“It starts with the enchantment of flowers and plants.”
I have worked in flowers and plants for 44 years. Not behind a desk, but in greenhouses, in open fields, at auctions before sunrise.
At sixteen I already had my own beds of freesias. I cut them myself. Brought them to auction. Sold them under the grower’s name. That is how you learn the trade. You cut. You carry. You sell. You stand behind what you produce.
Before that, I walked along ditch sides with a sickle and an elastic band around my wrist. I picked wild cow parsley, made small bouquets, put them in a bucket, brought them to auction. Forty-five guilders for a bucket. That was good money. But more important, it showed me something: if you believe in what you grow, it has value.
First Cut, Then Count
Today I see many young people looking first at numbers, planning tools, margins. But this profession does not begin with a calculator.
“Don’t look too much at the clock or the calculator. First cut, then have. Sometimes you need to push a little more and believe in what you are doing.”

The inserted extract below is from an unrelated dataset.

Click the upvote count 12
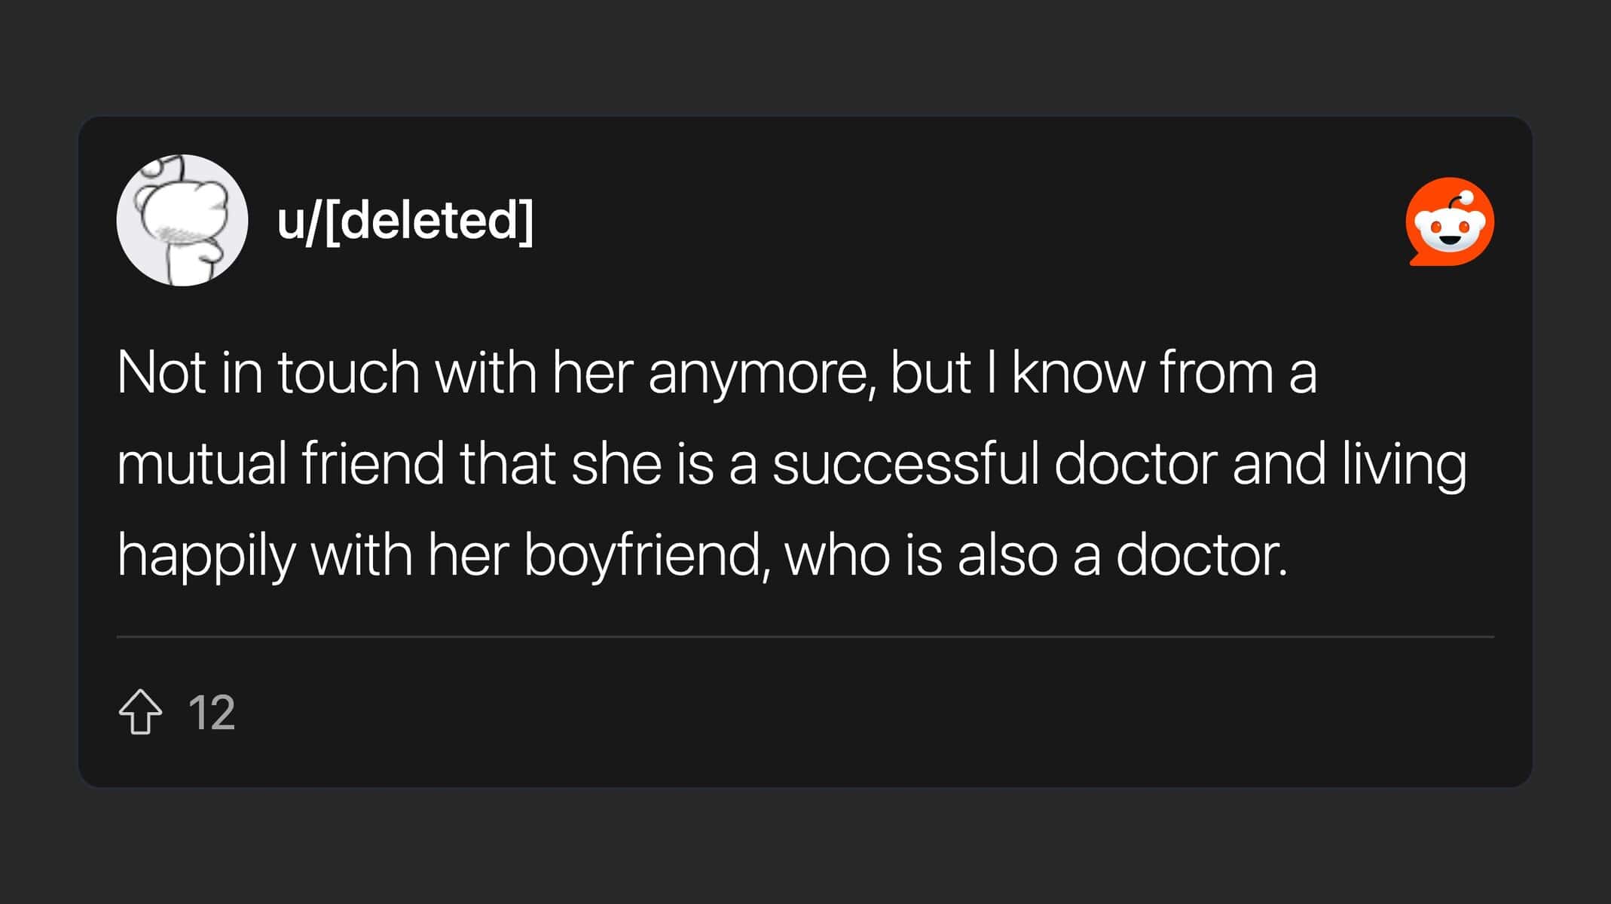212,712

If I do not do my work properly, there is nothing for commerce to earn from. It is that simple. Production comes first. Always.

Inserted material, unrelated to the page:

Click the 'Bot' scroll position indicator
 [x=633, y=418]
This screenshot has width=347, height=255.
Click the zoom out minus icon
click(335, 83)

I have grown carnations, chrysanthemums, lilies, summer flowers, bulbs. I have worked in different companies, lost land to housing development, started again, and started again once more. The sector changes. The principle does not.
Working With Nature
Nineteen years ago, my wife and I bought 3 hectares of land in Poland. We built our house there. We planted cherries, blueberries, peonies, tulips. We serve our market within fifty kilometers.
No big expansion plans. No heavy loans. We grow what the land allows and what the market can absorb.
This profession is about working with nature, not against it. With respect.
“People who choose this profession work with nature and with respect. Not for nothing do flowers love people.”
A Message to Young Growers
The sector is always moving. What is new today is old tomorrow. So keep your eyes open. Watch what happens. Respond to it.
But never lose the enchantment. Never lose the belief in the product.
Flowers are not just a commodity. They are something people feel.
If you understand that, you understand this profession.
Without strong growers, there is no strong industry.